» **STORED ROWS**:
--*--
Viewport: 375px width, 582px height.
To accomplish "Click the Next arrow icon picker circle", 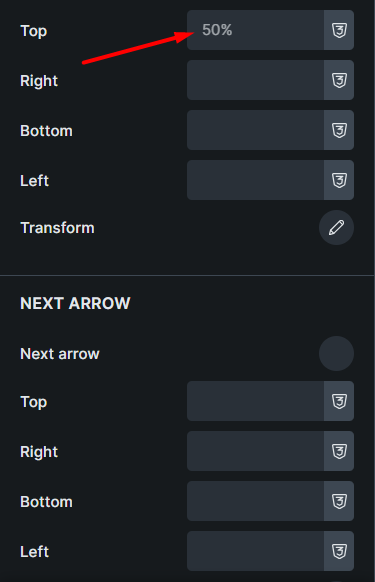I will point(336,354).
--*--
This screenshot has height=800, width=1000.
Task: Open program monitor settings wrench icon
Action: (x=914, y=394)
--*--
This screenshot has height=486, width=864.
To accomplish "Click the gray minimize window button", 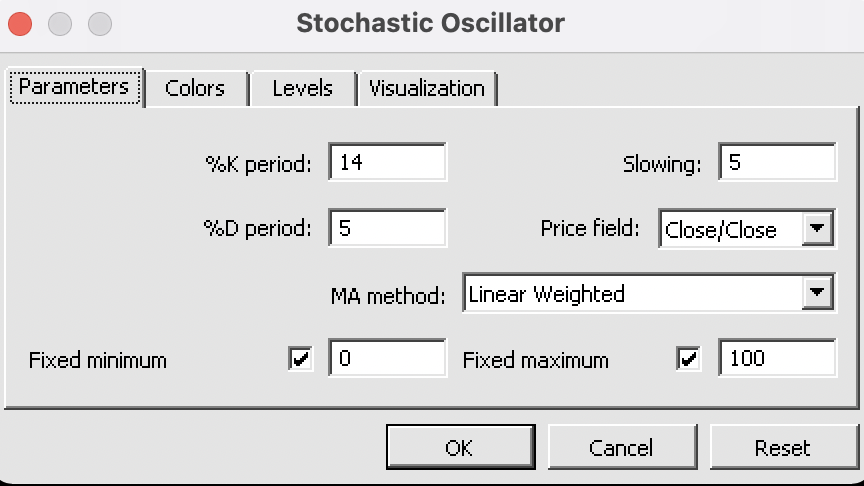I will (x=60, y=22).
--*--
» **TASK INSTRUCTIONS**: Express the entries from the line containing "This screenshot has height=800, width=1000." through the line containing "Action: (x=914, y=394)" as a numbered list, omitting any blank lines.

» **TASK SOLUTION**:
1. This screenshot has height=800, width=1000.
2. Task: Open program monitor settings wrench icon
3. Action: (x=914, y=394)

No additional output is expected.